Amletò di Giancarlo Sepe al teatro La Comunità fino a domenica 11 dicembre
Debutta per la prima volta nel novembre del 2013 l’Amletò di Giancarlo Sepe e lo troviamo in scena ancora oggi – e fino all’11 dicembre – sempre in una sala gremita e entusiasta del Teatro La Comunità di Roma.
Per questa non-tragedia shakespeariana, Sepe si ispira al teatro ideologico espressionista, al realismo poetico di Prévert, a Jean Cocteau e al cinema francese degli anni ’30 per immergerci in uno spazio-tempo surreale che ci riporta all’anno dell’invasione nazista in Polonia: il 1939 di Parigi, sulle rive del Canal Saint Martin.
La scena si apre vuota, buia e gli otto personaggi – con il volto dipinto di bianco (a richiamare la pantomima, con le espressioni e le smorfie tipiche del cinema muto) accompagnati dalla musica, prendono il proprio posto sul palcoscenico. Ai loro piedi è scritto per ognuno un nome e un ruolo.

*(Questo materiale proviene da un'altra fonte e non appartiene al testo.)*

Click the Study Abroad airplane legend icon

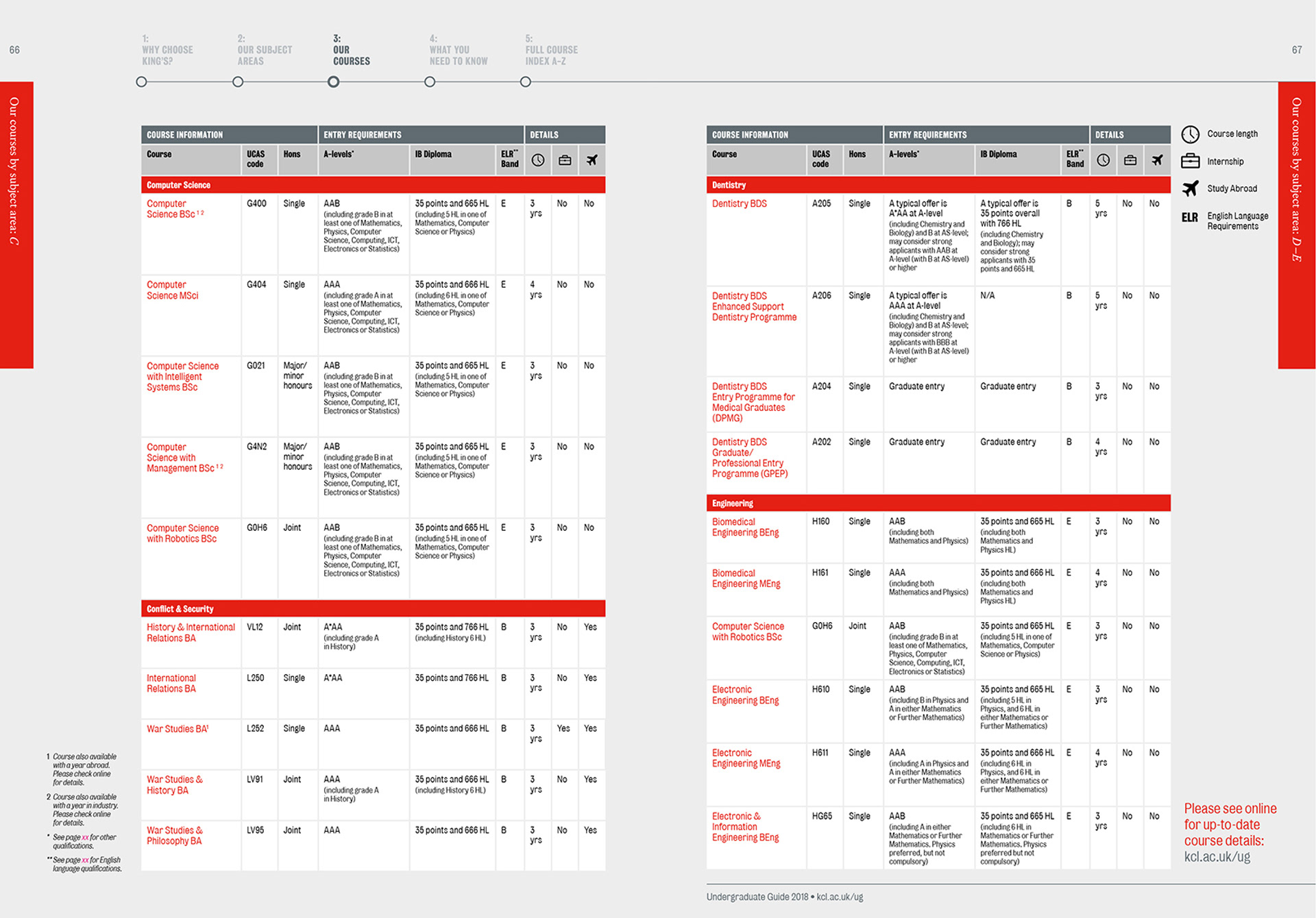(x=1191, y=188)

Troviamo Amletò – Guido Targetti, Ofelia – Federica Stefanelli, il Re – Manuel D’Amario, Laerte – Cesare D’Arco e Claudio – Alessio De Caprio. Infine, Rosencrantz e Guildestern (che all’occorrenza diventano Rose e Guillaume o viceversa) interpretati da Sonia Bertin e Federico Citracca. Tutti si muovono come burattini in stato di ebrezza, cimentandosi in un geniale grammelot pseudo francese quasi completamente comprensibile e intuibile dal pubblico.
Foto di Pino Le Pera
Claudio, non potendo possedere la peccaminosa Gertrude, alla nascita del nipote Amletò, fugge disperato dalla Danimarca per stabilirsi a Parigi nell’Hôtel du Nord – dal film del 1938 di Marcel Carné – un luogo di mistero, di vizi e violenza. Proprio qui – attraverso un ponte di ferro – lo raggiungerà la famiglia di Elsinore, appena sfuggita con un’automobile dal terrore nazista.

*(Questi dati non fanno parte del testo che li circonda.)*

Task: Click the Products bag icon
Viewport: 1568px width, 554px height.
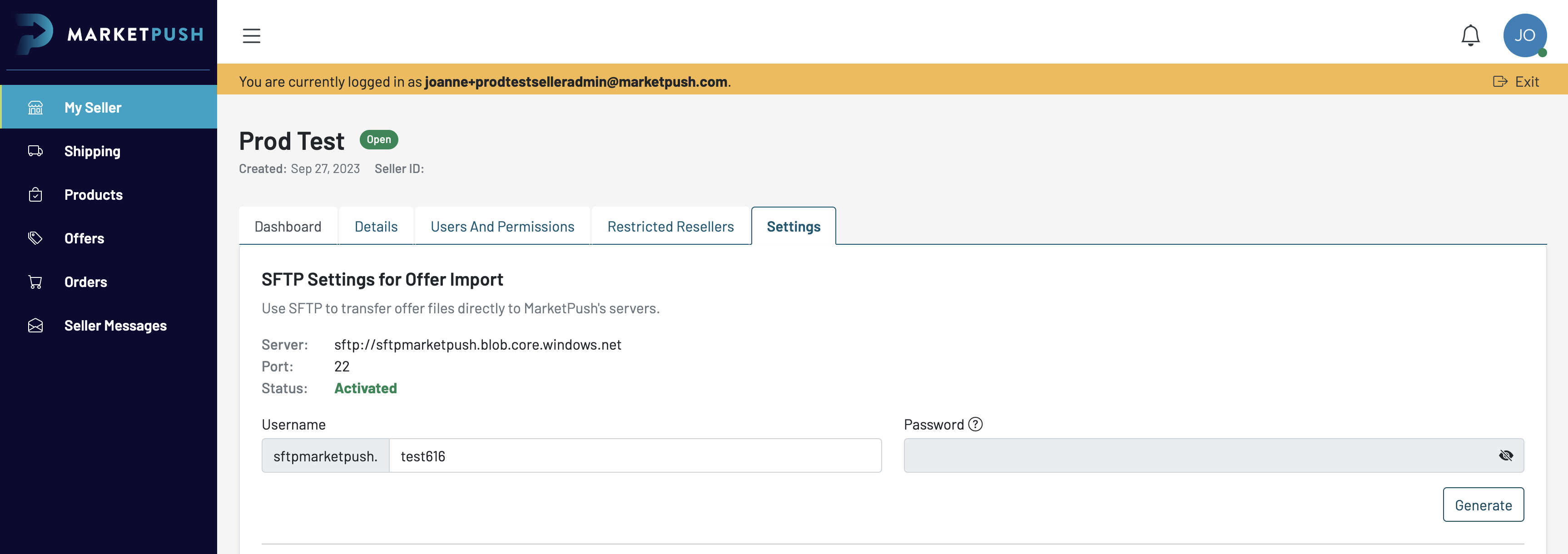Action: click(35, 195)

Tra ironia e dramma, un Amleto novecentesco viziato e infantile, capriccioso e depresso, divorato dai fantasmi e dalle ossessioni si confronta con la dolce amata e ingenua – ballerina di flamenco – Ofelia, mentre un amore edipico lo condurrà sempre di più verso la regina, sua madre. Così, come i giovani fidanzati della storia di Carné decidono di suicidarsi insieme, anche Amletò vorrebbe finire con Ofelia che, invece, deciderà di morire sola, sempre per acqua – come nel testo originale – nel Canale Saint-Martin, provocando solo indifferenza e distacco. Ma Amletò ha altri obiettivi: continuare la ricerca del padre morto in un’atmosfera musicale coinvolgente, languida e quasi triste.
Foto di Pino Le Pera
L’Amletò di Giancarlo Sepe è un viaggio onirico fatto di introspezioni e che non culmina nella tragedia ma solo nell’attraversamento psicologico dell’essere umano. Essere o non essere, vendicarsi o non vendicarsi conta ben poco, l’unica cosa certa è il tormento e la contraddizione innata dell’uomo.